This week, we are considering one specific, compelling memory. What makes it compelling? Our order should reveal that.
Below are a few common ways to reveal what is special about your memory:
- There are the cheap ways: "I will always remember...," "I'll never forget...," "It seemed like any other ordinary day...." These rarely work well, but they can depending on your memory.
"It seemed like any other ordinary day...." works well if your memory is a stark contrast to the way the day seems--if your ordinary day ends with an earthquake, if a beautiful day is studded with tragedy, or if an ugly day holds unexpected promise.
"I'll never forget..." and "I'll always remember..." are harder. I find they work well with a trait carried over several memories rather than a single one. "I'll always remember Mom and her half a stick of Dentyne. The torn half-inch piece of cinnamon pleasure shared between two girls was the epitome of thrift and Mom's war on sugar." But even so, I'd prefer "Mom always had a half-stick of Dentyne" or "Ask Mom for gum and you'd take your chances of getting a half-stick of Dentyne." - Say it straight. Make some straightforward comment and then plunge into the memory.

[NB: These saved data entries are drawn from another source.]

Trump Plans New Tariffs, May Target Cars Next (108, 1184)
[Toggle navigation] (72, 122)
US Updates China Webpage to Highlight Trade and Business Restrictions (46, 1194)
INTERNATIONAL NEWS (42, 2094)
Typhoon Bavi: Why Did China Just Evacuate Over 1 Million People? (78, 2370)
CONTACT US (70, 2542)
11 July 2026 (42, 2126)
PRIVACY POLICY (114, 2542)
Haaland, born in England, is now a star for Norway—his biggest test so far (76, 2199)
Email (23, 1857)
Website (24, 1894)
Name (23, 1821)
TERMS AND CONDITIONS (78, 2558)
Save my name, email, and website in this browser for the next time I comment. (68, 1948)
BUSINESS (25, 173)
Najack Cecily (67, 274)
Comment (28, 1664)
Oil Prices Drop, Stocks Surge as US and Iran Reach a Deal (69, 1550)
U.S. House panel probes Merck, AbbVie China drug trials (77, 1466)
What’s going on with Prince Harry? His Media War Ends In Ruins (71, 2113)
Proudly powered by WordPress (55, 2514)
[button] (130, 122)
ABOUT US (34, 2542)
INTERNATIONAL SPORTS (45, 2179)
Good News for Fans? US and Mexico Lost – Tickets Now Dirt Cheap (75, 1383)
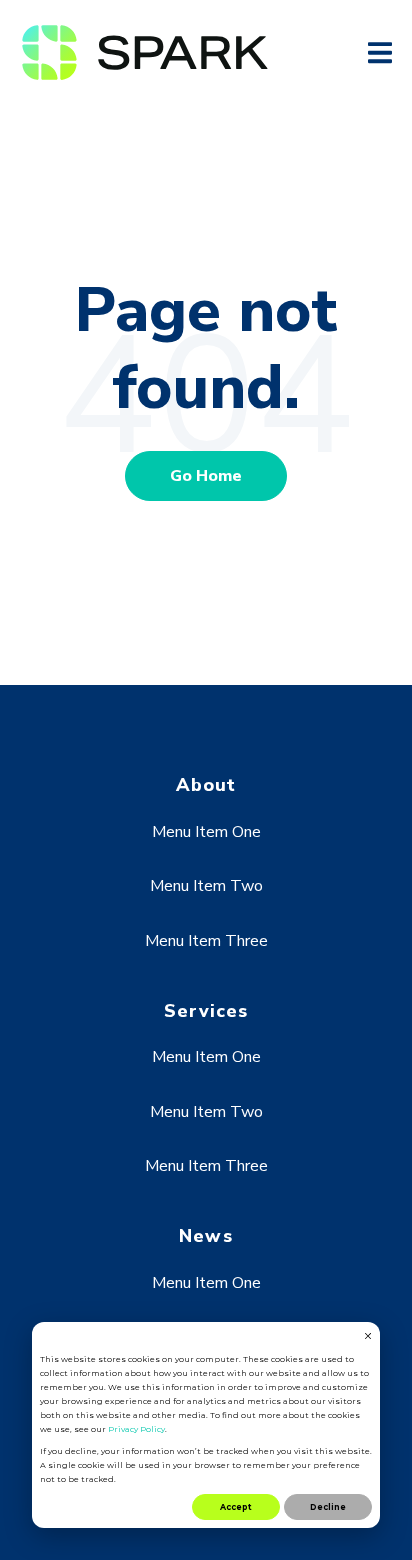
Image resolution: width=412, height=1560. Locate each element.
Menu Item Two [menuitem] (206, 886)
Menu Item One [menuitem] (206, 832)
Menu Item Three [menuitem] (206, 941)
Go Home (206, 476)
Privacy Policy (136, 1429)
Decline (328, 1507)
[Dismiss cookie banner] (368, 1337)
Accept (236, 1507)
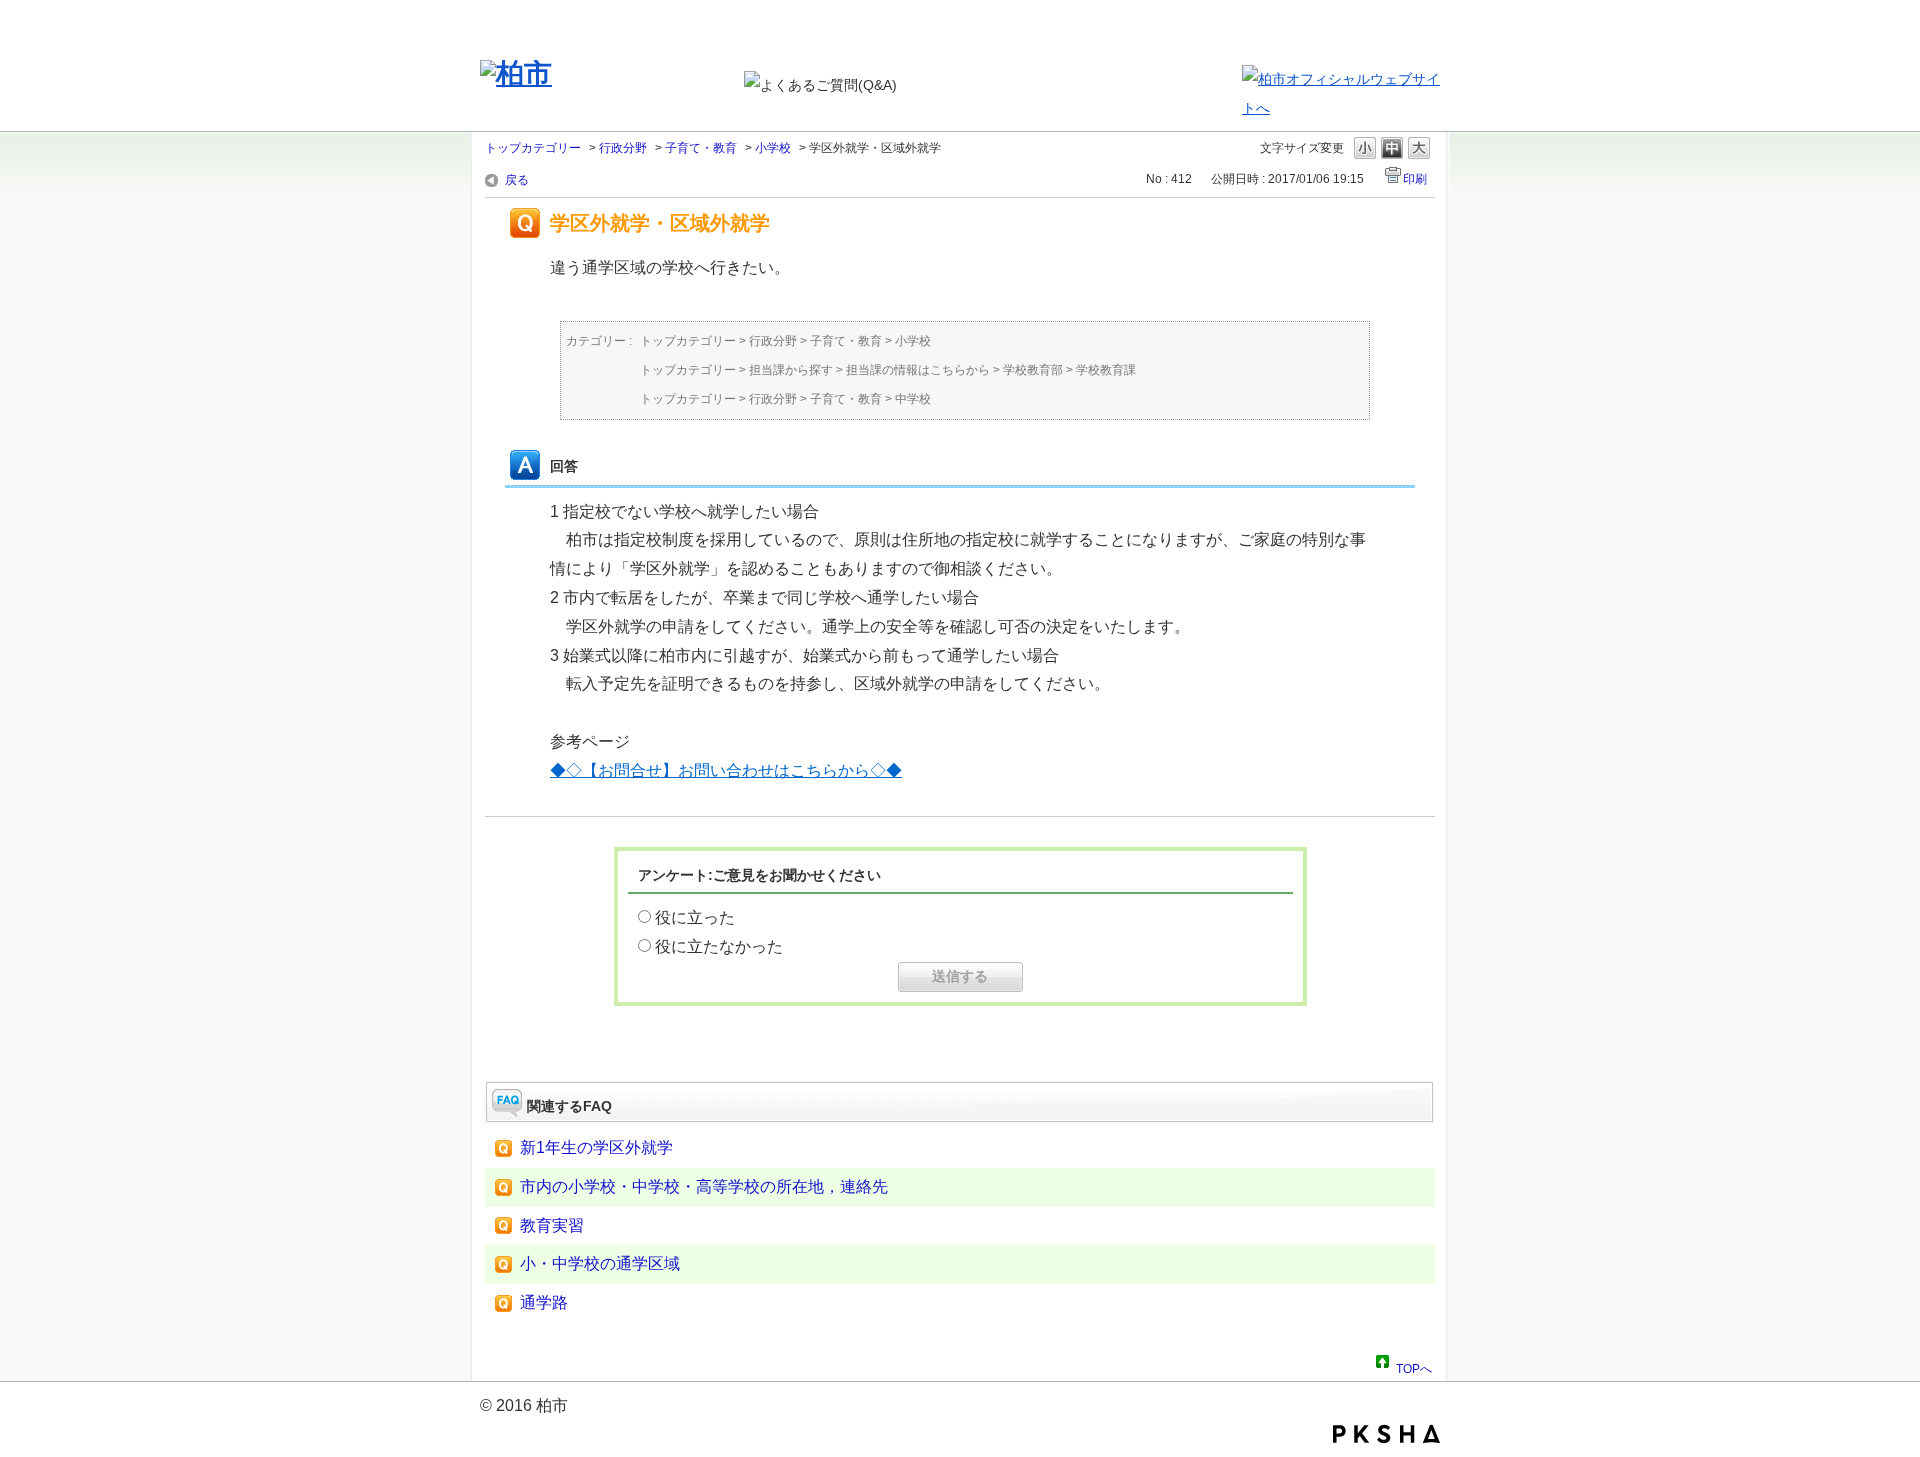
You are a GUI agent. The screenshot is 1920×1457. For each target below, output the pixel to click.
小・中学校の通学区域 (600, 1263)
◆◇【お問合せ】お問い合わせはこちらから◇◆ (726, 770)
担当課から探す (791, 370)
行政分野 (623, 148)
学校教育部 (1033, 370)
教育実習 (552, 1225)
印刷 (1415, 179)
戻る (517, 180)
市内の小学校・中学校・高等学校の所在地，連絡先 (704, 1186)
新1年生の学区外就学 (596, 1147)
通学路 (544, 1302)
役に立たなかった (719, 946)
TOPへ (1414, 1366)
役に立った (695, 917)
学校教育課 (1106, 370)
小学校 (773, 148)
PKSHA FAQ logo (1386, 1434)
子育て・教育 (701, 148)
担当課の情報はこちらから (918, 370)
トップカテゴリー (533, 148)
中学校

This happens all the time in fiction. Consider Toni Cade Bambara's "The Lesson" from Gorilla My Love. The first sentence is obviously reflection as an adult when the main character confides in us, "Back in the days when everyone was old and stupid or young and foolish and me and Sugar were the only ones just right, this lady moved on our block with nappy hair and proper speech and no makeup." The remainder of the rest of that paragraph is ambiguous in the time of its telling--reflection or description--before the story settles into the point of view of a child narrator.
You can easily replicate this strategy in your own stories. - Start in the middle with dialogue and then inform and move forward.

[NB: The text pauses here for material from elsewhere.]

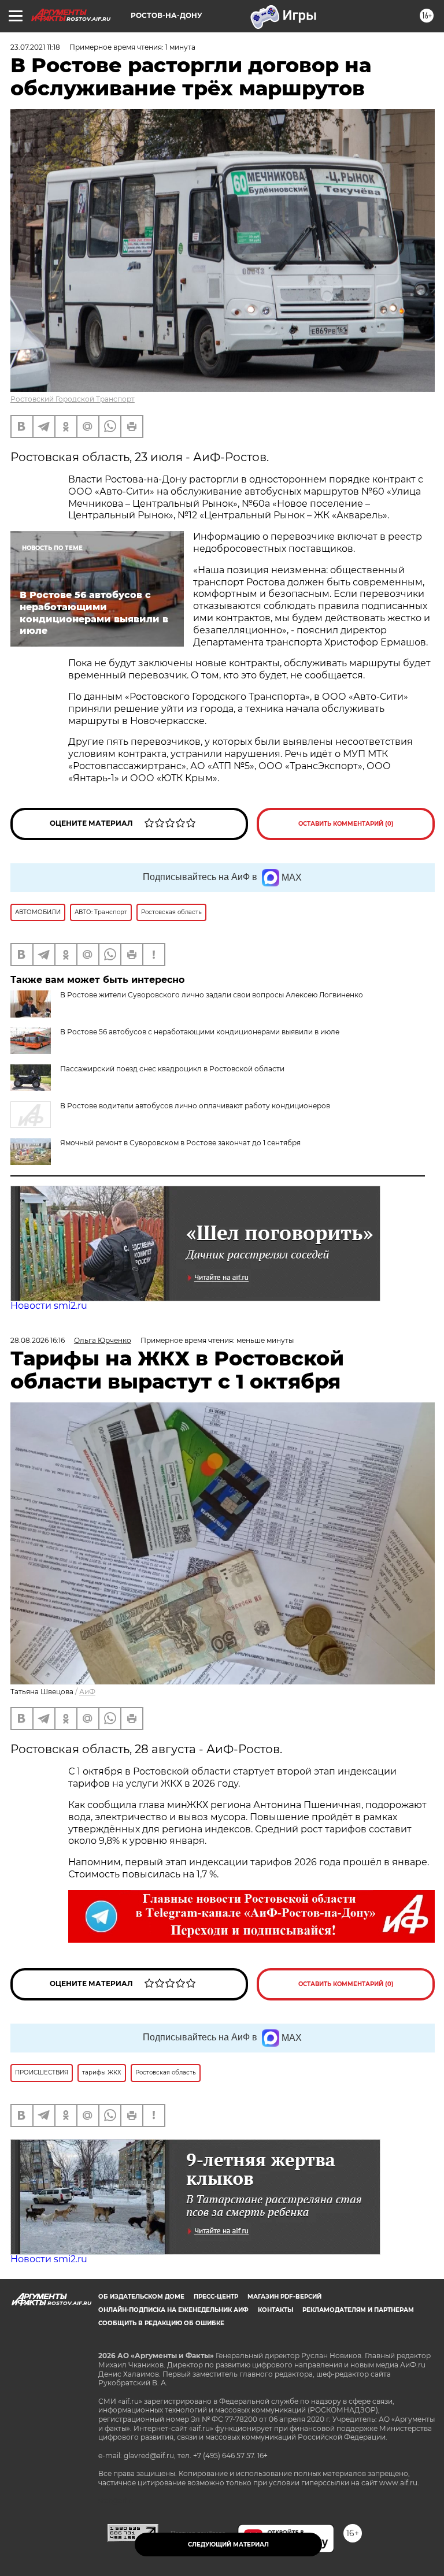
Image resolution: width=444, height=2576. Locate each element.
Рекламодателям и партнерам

At a loss to find a good example on the spur of the moment (but I will update later), I'll write one like this:
"'Your going to be in big twouble,' my brother warned my little sister, who sped up her activities rather than slowing them down.
We were sitting downstairs arranging booby traps..."
You don't want to continue with a full blown conversation because that tends to drag at the beginning, but a line of dialogue spoken in this way serves to immediately alert the reader to underlying tensions and activities. Using relatively few words, dialogue is a quick introduction to the mind of a character and his or her situation, which can then be vividly elaborating upon.